■ **Exercise requirements**
Locate every line below that contains the word "height", matching case exactly, and copy each of those lines.

■ **Records for this task**

--

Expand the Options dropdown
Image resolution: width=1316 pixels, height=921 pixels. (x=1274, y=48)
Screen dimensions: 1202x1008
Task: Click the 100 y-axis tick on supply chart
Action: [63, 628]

--

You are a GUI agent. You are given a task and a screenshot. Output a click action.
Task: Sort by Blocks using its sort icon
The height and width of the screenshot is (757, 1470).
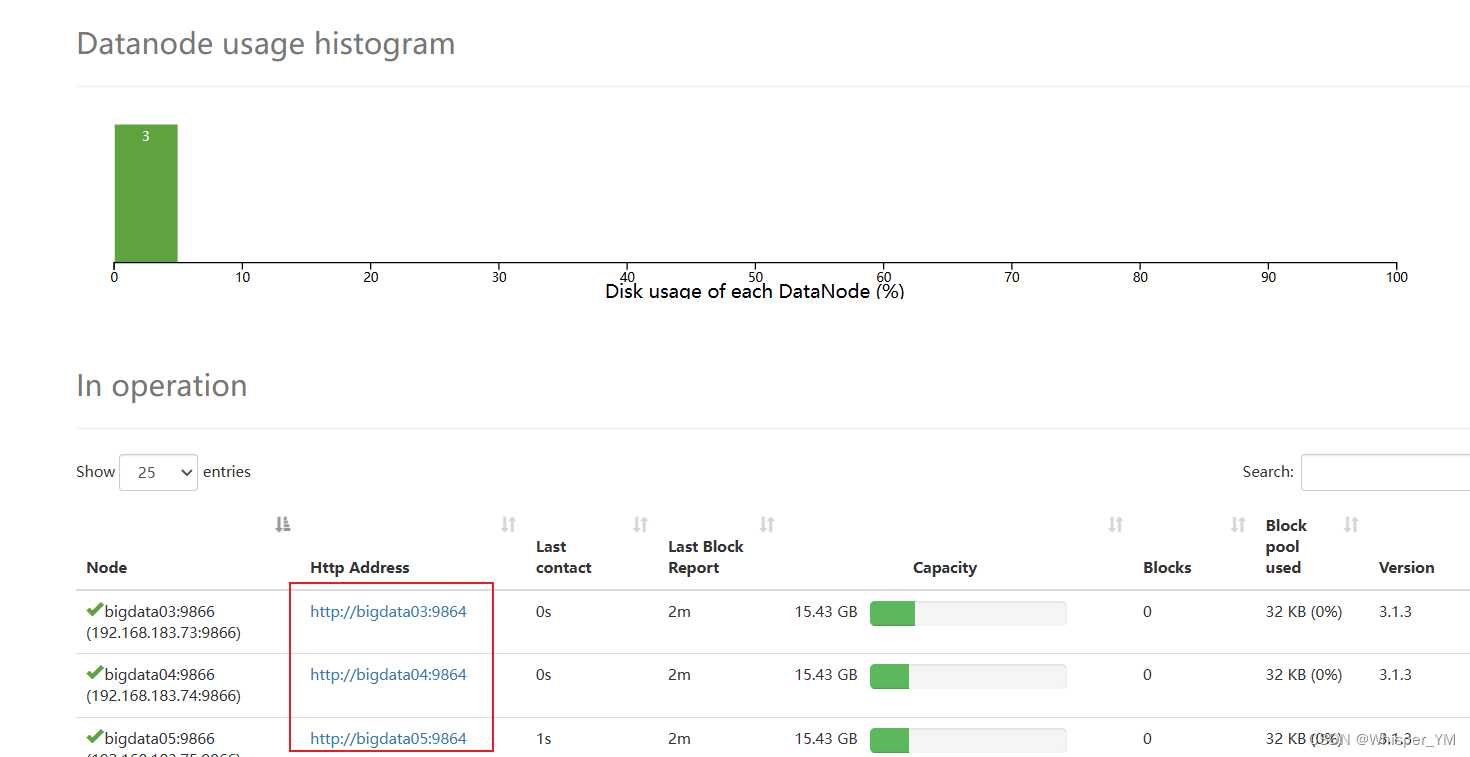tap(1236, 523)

--

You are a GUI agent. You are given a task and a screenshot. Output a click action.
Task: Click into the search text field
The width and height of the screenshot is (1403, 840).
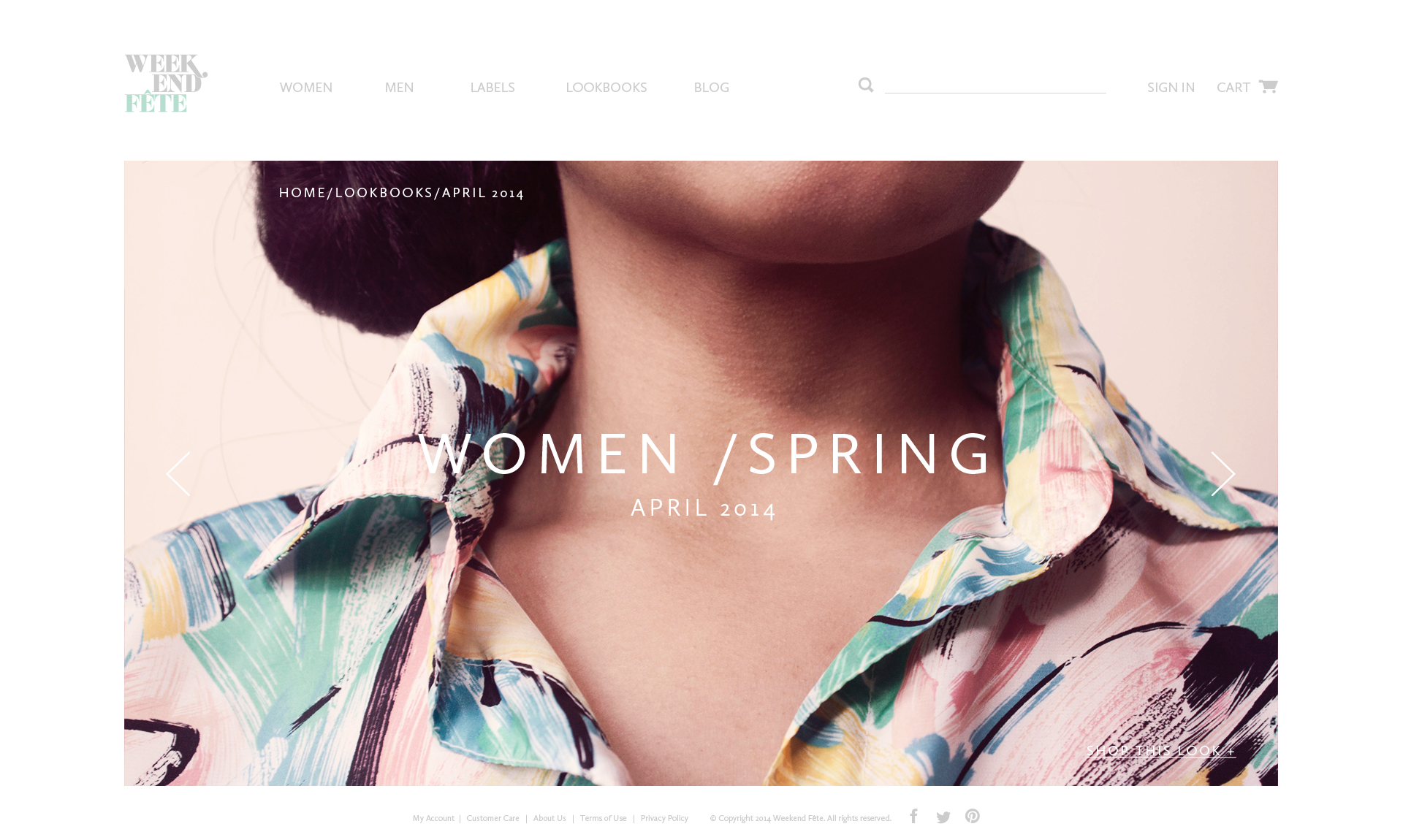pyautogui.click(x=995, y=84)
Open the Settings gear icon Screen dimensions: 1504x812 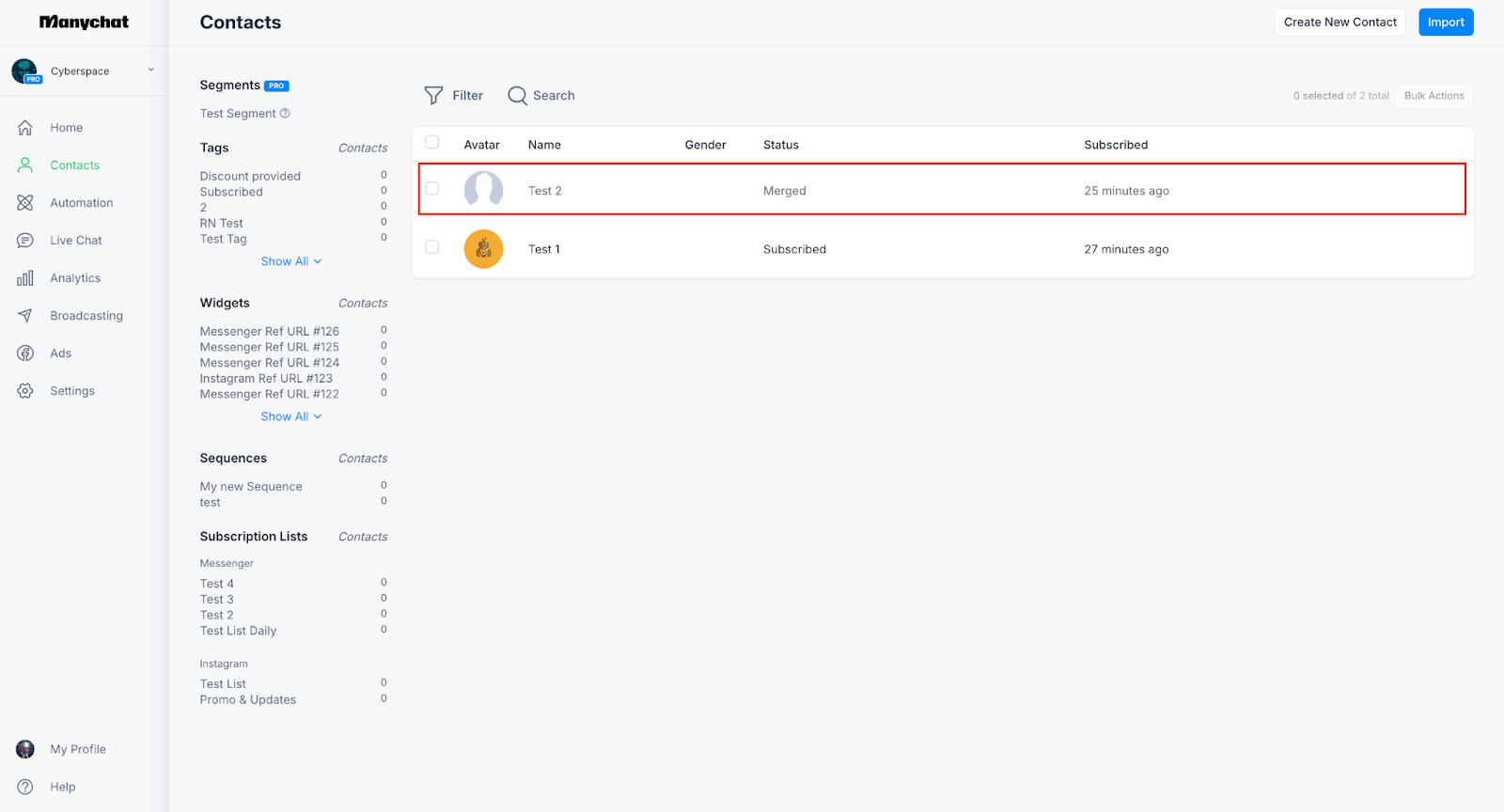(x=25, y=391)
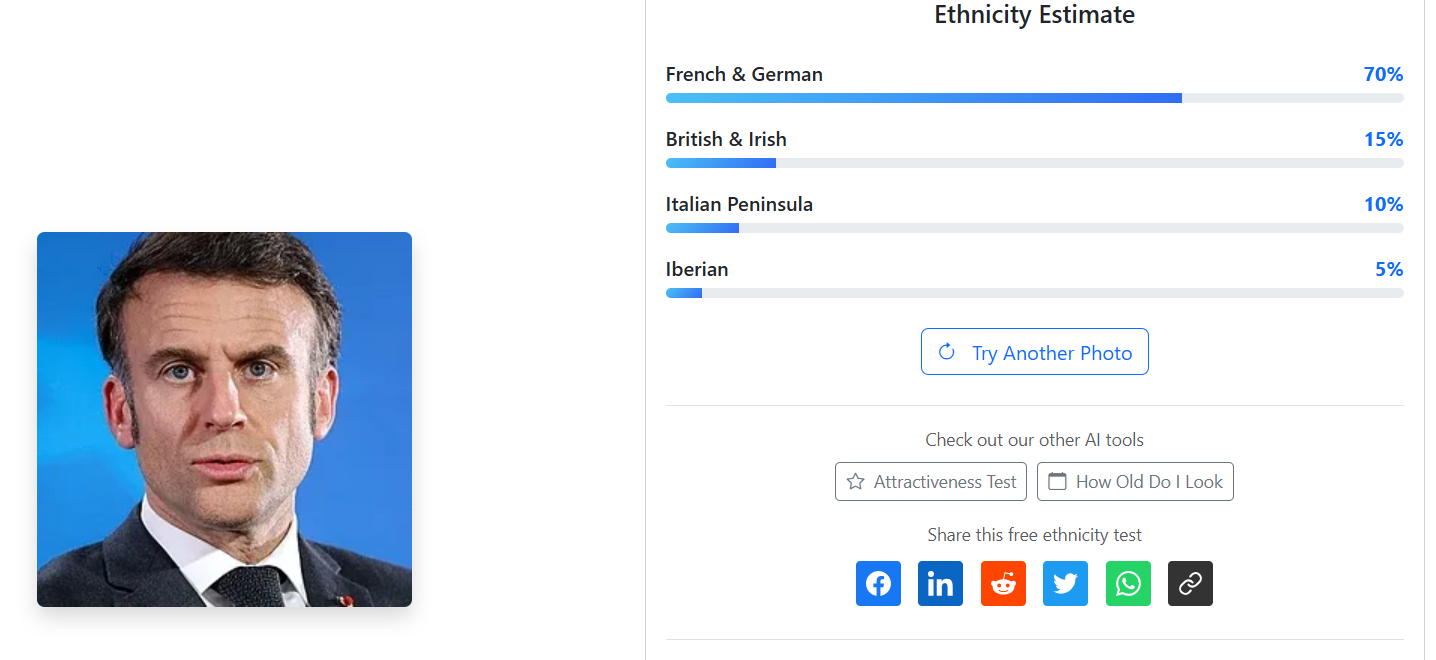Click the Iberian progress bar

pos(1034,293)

--

■ **Output of the task**
Image resolution: width=1316 pixels, height=921 pixels. (x=1274, y=48)
The height and width of the screenshot is (757, 1470).
The width and height of the screenshot is (1403, 840).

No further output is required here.